Save just the filtered rows to a new CSV. Your original file is never touched — FastSheet is read-only by design.

Pricing

Buy it once. Keep it.

One-time license · no subscription
$29 one-time
Pay once. No subscription. Free updates within the version.
Launching soon
The engine is done and fast today Windows 10 & 11 · secure checkout

Checkout opens shortly — we're finishing distribution. The app already runs; this page is honest about where we are.

Questions

Straight answers.

Is my data really private?

Your file data never leaves your PC — not a byte of it, ever. To be precise rather than glib: FastSheet makes exactly one network call in its entire life, to our licensing provider, at the moment you click Activate. It sends your licence key — never your file, never your data. After that it never phones home, and it never calls out on its own. Watch it with any firewall monitor; that's the whole story, and we'd rather you check than take our word.

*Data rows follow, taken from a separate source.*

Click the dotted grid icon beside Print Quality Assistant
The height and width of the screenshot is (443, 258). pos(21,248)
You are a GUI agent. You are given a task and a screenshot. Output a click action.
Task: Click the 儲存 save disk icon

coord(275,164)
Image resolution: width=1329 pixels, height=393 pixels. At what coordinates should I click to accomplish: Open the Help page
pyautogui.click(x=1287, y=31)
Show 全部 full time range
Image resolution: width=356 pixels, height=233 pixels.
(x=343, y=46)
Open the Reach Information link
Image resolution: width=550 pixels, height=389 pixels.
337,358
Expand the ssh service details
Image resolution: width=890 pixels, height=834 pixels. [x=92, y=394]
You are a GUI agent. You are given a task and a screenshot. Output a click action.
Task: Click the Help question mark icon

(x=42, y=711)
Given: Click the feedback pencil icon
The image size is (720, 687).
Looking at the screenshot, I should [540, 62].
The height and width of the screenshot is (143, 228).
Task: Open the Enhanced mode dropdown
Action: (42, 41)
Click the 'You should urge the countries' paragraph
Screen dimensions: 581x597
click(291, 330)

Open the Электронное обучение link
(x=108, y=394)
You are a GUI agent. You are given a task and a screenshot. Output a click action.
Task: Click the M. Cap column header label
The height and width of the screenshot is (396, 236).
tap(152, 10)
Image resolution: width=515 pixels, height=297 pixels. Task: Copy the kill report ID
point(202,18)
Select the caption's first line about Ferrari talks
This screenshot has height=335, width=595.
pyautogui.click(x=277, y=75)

How big a file can it open?

We open a completely full Excel sheet — 1,048,575 rows, 8.4 million cells, 42.5 MB — in about 13 seconds (measured). A real 131 MB accounting workbook, roughly 1.36 GB once unpacked, opened in about 10. One caveat worth knowing: speed tracks cell count, not file size — a smaller file packed with more cells can take longer than a bigger one. FastSheet reads the file into memory, so it's tuned for large files, not 50 GB datasets.

Will it change my file?

No. FastSheet is read-only. To keep a subset, it exports a brand-new file — your original is never modified.

When can I buy it?

Soon. The engine is finished and fast today; we're setting up checkout and signing. This page will switch to a buy button the moment it's live — no waitlist games.

Windows only?

Yes, Windows 10 and 11 for now. Mac is on the roadmap if there's demand.

Subscription?

No. One-time price, one-time payment. You keep the app.